Raffi songs were popular in the 80s when I was growing up, in the 90s and 00s when I was babysitting and now, in the whatever they’re calling 2010+ years when I have an 18 month old of my own. After 30+ years it is time for Raffi to be retired from the tape decks and CD players of the world and to be banished to thrift stores and library book sales.
I’d like to say that since the late 1970s when Raffi first burst out on the scene there’ve been a slew of fun artists recording toddler songs… not so much, Sesame Street and Barney come close, but they’re “too commercialized.” Disney and Nickelodeon have also released CDs (and launched artists mostly aimed at tweens). Grown-up bands like Bare Naked Ladies and They Might Be Giants have made kids CDs but none seem to have penetrated the West County Toddler Activities quite the same way Raffi has.
Nearly every activity we go to has some variation of Mr. Sun playing at some point, complete with dance moves. The More We get Together is another very popular one and the more I hear that song the less I want to be there.
I’m fairly sure O doesn’t enjoy Raffi much either, that or he dislikes Toddler Time at the local library, maybe its both. He doesn’t seem to mind Raffi as much when it is just noise in the background at kindergym when he can run around and play with the other toddlers. I suspect it has something to do with being confined to my lap, suffering through the indignity of how the ladies and gentlemen ride, being read odd poems and being somewhat forced into doing the Mr. Sun gestures.

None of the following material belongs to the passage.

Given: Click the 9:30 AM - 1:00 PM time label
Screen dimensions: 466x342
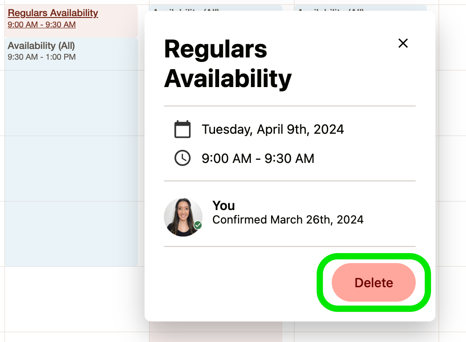Looking at the screenshot, I should [42, 57].
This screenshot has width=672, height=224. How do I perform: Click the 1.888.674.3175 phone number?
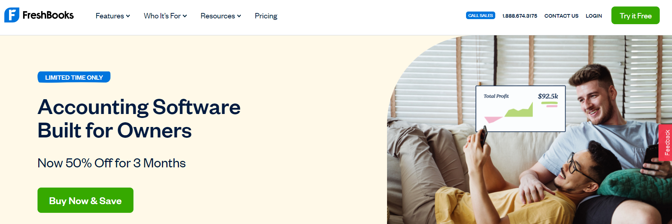(x=520, y=16)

Well meaning people with grown children, or none at all, have not been super-saturated with the insidiously catchy tunes – Raffi came out too late in the 70s for them to have been deeply exposed. These well meaning people think they are “just wonderful” to share with the toddlers of today; meanwhile, many of the mothers of today (who grew up listening to him) are trying to find ways to get their ipods to hook up with archaic community center sound systems so we don’t have to Get Together anymore than necessary. Regardless, Raffi has staying power, if only because he’s still floating around out on tapes and many of the places around here still have tape decks.